The role of the human microbiome on body functions apart from gut health is currently the focus of much fascinating research. One such area is how the gut microbiome and oestrogen levels are linked.
What is the gut microbiome?
Firstly, within the human gut (and other parts of the body including the vaginal tract and breast tissue) there are groups of different types of bugs (bacteria, fungi, protozoa and viruses).
Together they are called a ‘microbiome’.
Importantly, these bugs are not just along for the ride – they have jobs to do! Jobs that have a significant influence on many body processes including; those relating to digestive, metabolic, immune, mental/emotional and hormonal functions/health.
Across the human population the groups of bacteria that make up the gut microbiome are somewhat similar. When you get down to different species or strains however, these can be very different from one person to another.
So why does that matter?
Because the different types of bacteria perform different jobs, the ones in your gut will influence how effectively your body can digest, metabolise and/or process certain substances.
Such as hormones like oestrogen.
How is this related to oestrogen levels?
One of the jobs of some of these gut bacteria is the metabolism of oestrogen. Such bacteria together are called the ‘estrobolome’ = gut bacteria that process or metabolise oestrogens.

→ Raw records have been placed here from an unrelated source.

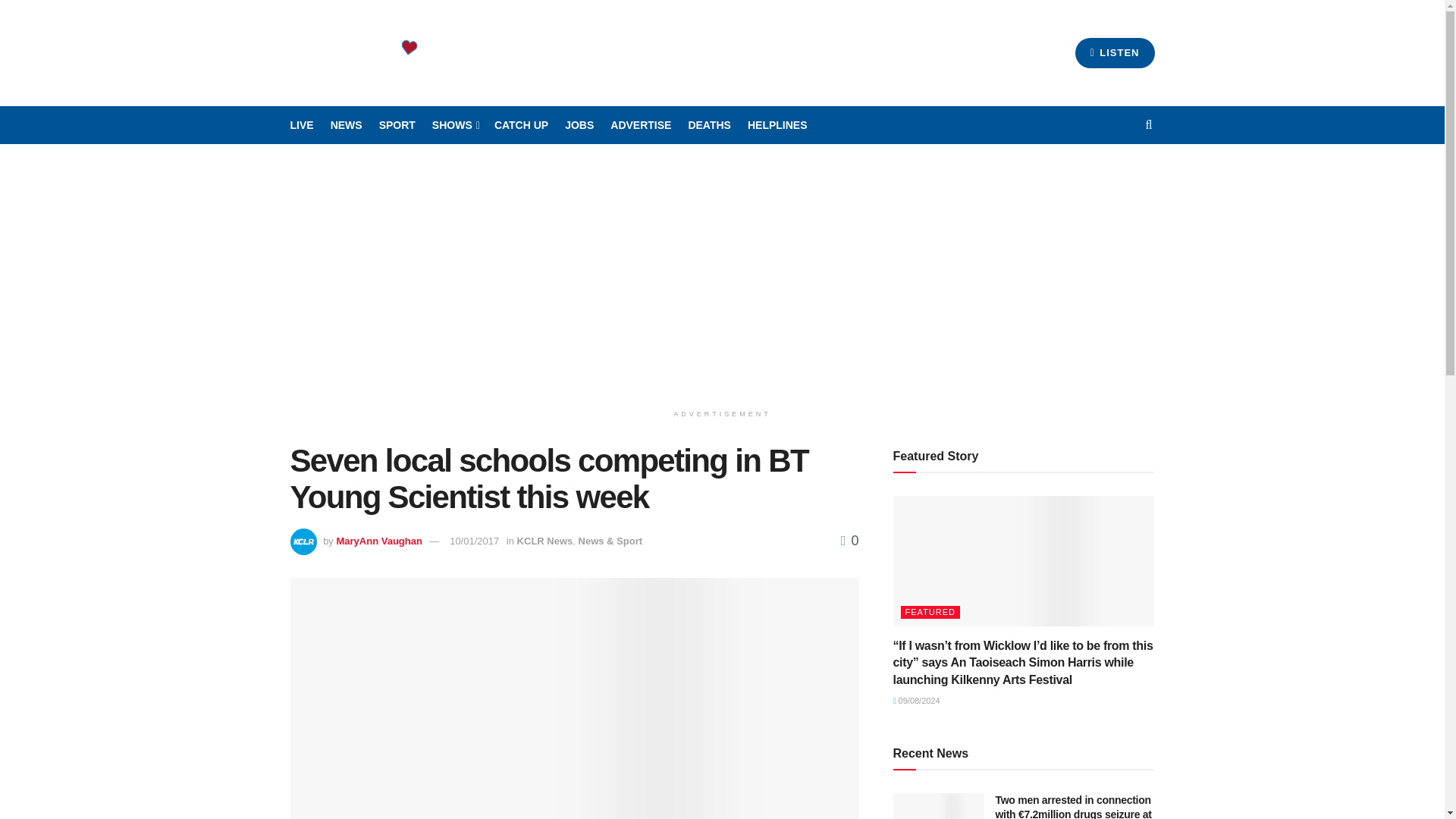
DEATHS (708, 125)
HELPLINES (778, 125)
SHOWS (454, 125)
SPORT (396, 125)
CATCH UP (521, 125)
KCLR Sport on Scoreline.ie (396, 125)
ADVERTISE (640, 125)
Carlow and Kilkenny Death Notices (708, 125)
LISTEN (1114, 52)
Given the description of an element on the screen output the (x, y) to click on. 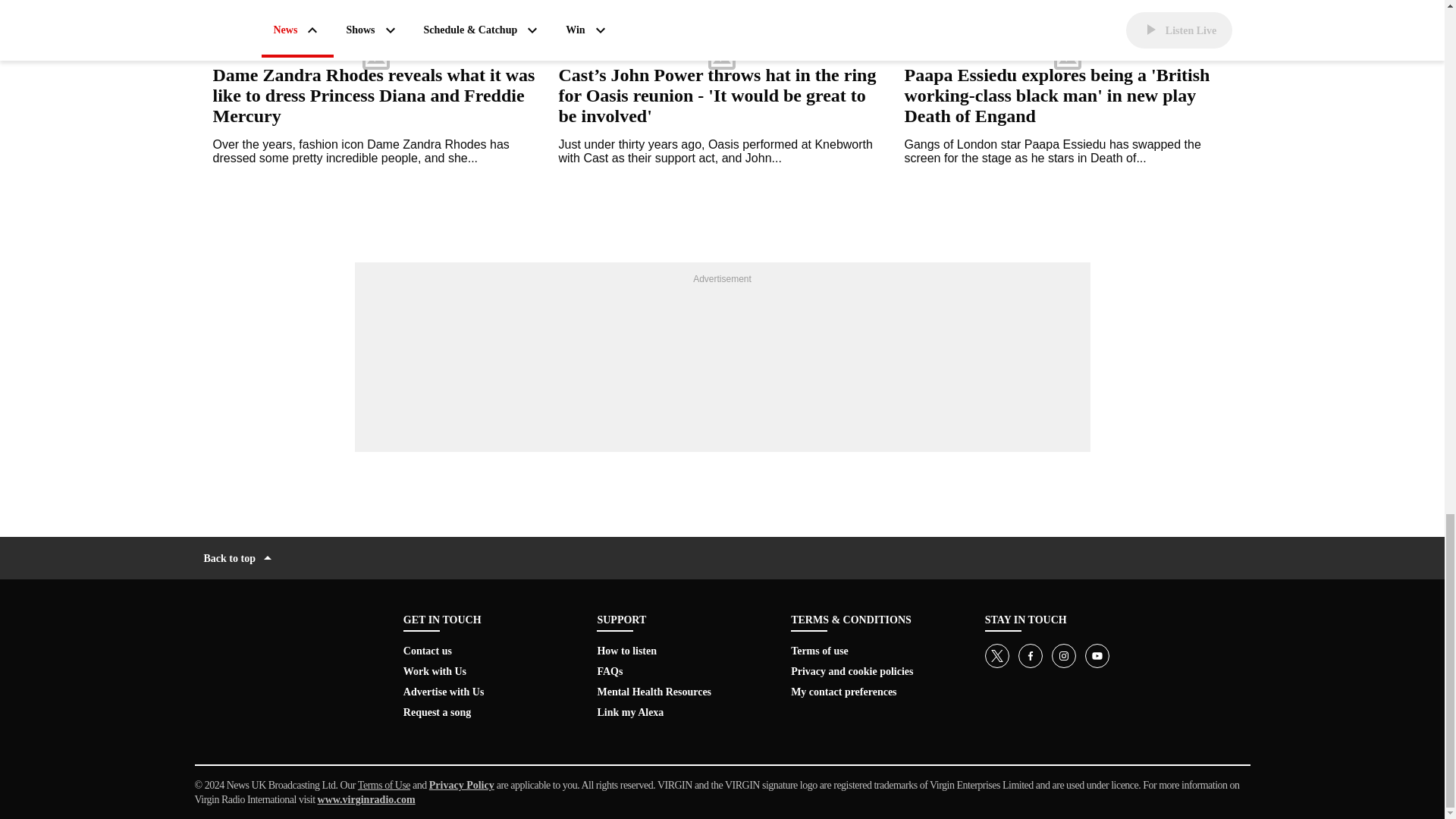
Request a song (436, 711)
Contact us (427, 651)
Work with Us (434, 671)
Back to top (239, 557)
How to listen (626, 651)
FAQs (609, 671)
Advertise with Us (443, 691)
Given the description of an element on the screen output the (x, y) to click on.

This metabolism can have a significant impact on the oestrogen levels in your body.
There are two main types of oestrogen – oestrone (E1) and oestradiol (E2), which are parent oestrogens that can be converted by phase I liver metabolism to many oestrogen metabolites.
Oestrogen metabolites can then be further conjugated (meaning joined to something else) through phase II liver processes (glucuronidation or sulfonation reactions) and excreted into bile, urine or faeces.
In the gut, some of these conjugated oestrogens in bile can be deconjugated (or broken apart) by certain bacterial species with beta-glucuronidase and beta- glucosidase enzyme activity, and the free oestrogens can be reabsorbed.
Consequently, non-ovarian oestrogen levels, which are highly variable between individuals, can be significantly influenced by the composition of the our gut bugs.
Does this mean that the gut microbiome and oestrogen levels are linked?
Many women experience issues associated with oestrogen imbalance (i.e. too high or too low) such as: irregular or absent periods, bloating, mood imbalances, breast pain, low libido, weight gain, low energy levels, sleep issues, PMS and urinary tract infections.
Just to name a few!
In conclusion, this is why along with other strategies addressing diet, liver and thyroid health, improving the health of the gut microbiome is a vital step to balancing your hormones. Moreover, resolving the health issues or symptoms such an imbalance was causing.